Наконец, Руслан наткнулся на твердый ящик, это оказался действительно старинный патефон. В каких-то фильмах на нем, наверно, еще продолжали крутиться пластинки, надо было только понять, как он работает, вспомнить, с какой стороны вставляется заводная ручка, она обнаружилась тут же внутри. Нечаянный нажим пальца выдвинул угловую коробочку, в ней нашлись даже запасные иголки (как в старинном волшебном повествовании, когда нечаянно угадывают, где нажать, и получают желанное). Руслан сумел вставить и ее, подкрутил ручку.
С пластинки, преодолев скрипы, зазвучала музыка. Женский голос, неизвестный, непонятный язык. О чем была эта музыка? О встрече ли пела женщина, о разлуке, о том ли, что не бывает одного без другого? Слова неизвестного языка временами казались понятны. Анита подпевала без слов, откликался мужской голос. Они танцевали под луной, нагие.
Если бы кто-нибудь мог снять фильм о силах, которые определяют судьбы людей, а они не подозревают об этом, танцуют под луной, прижавшись друг к другу теплыми телами, и кто-то со светлеющих высот смотрит на них, грустно усмехаясь людскому неведению! Кто мог сказать, как долго продержится это блаженство? Нельзя было не знать, что это должно было кончиться, как неминуемо должно было кончиться лето. Никуда не уезжай, не уеду, буду здесь снимать жизнь манекенов, у меня появилась прекрасная идея.
А сверху, с дороги, уже доносился гул отдаленной грозы, похожий на громыхание военной техники, — но здесь была слышна одна только музыка.
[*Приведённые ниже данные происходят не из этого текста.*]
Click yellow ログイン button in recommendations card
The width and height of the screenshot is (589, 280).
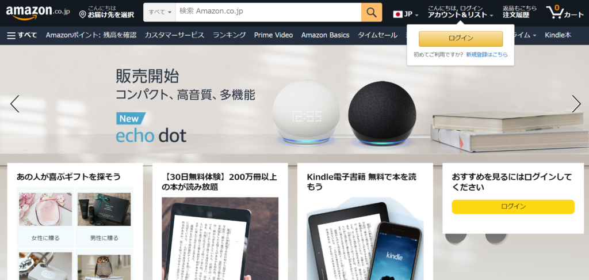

Под утро она никак не могла проснуться. В сон навязчиво лезли манекены, высовывались отовсюду, прятались, возвращались, торчали из навала камней, лежали, задрав ноги на стену дома, стояли, прислонясь к стволу шелковицы, по брови раскрашенные в камуфляжные цвета, расцвеченные кровавыми красками. Она с усилием пыталась кого-то узнать, лиц было не разглядеть, вдруг одно проявилось из тени, показалось похоже на лицо Рената, оно склонилось над ней, заслоняя слабый утренний свет, сквозь слипающиеся ресницы можно было различить затененные усики и ровную челку. Шевельнулось желание посмотреть, есть ли на нем вместо элегантного пиджака такая же, как у всех, пятнистая форма, но не было сил скосить взгляд, удостовериться, глаза безвольно закрывались. Она только успела подумать, что лежит сейчас голая, может быть, неприлично раскрылась, ну и пусть, пусть видит, с кем мне хорошо, натянула на себя, не просыпаясь, простыню и повернулась на бок.
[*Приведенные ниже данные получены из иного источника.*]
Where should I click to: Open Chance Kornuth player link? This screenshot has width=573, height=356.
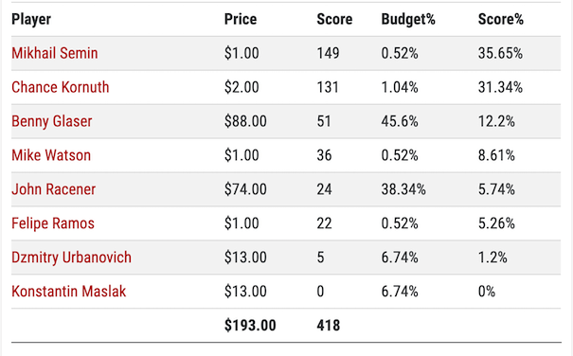(x=61, y=87)
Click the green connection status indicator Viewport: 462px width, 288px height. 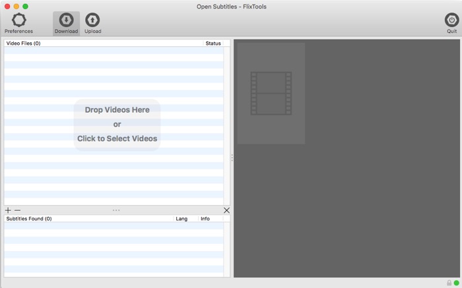tap(456, 283)
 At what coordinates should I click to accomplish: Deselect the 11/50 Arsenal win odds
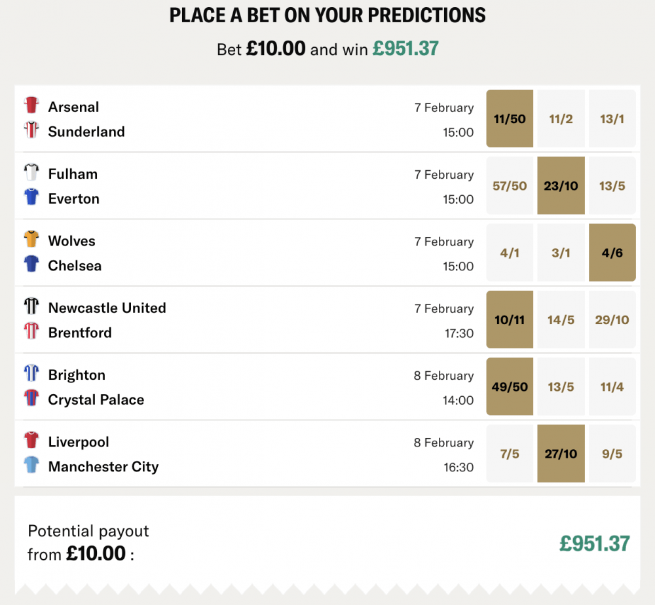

Разбудило ее заглянувшее в окно солнце. Поднялась, увидела на полу рядом с собой прикрытую салфеткой плетеную корзинку, в ней оказалась еда: лаваш, сыр, помидоры. Как они могли вновь появиться за ночь? И тут же ее кольнуло болезненное понимание, что муляж или человек со знакомым лицом ей не совсем привиделся. А следом так же ясно почувствовала, что Руслана в доме уже нет, можно не проверять, он все-таки уехал, несмотря на обещание не уезжать, не мог не уехать, его увезли, и незачем было гадать кто.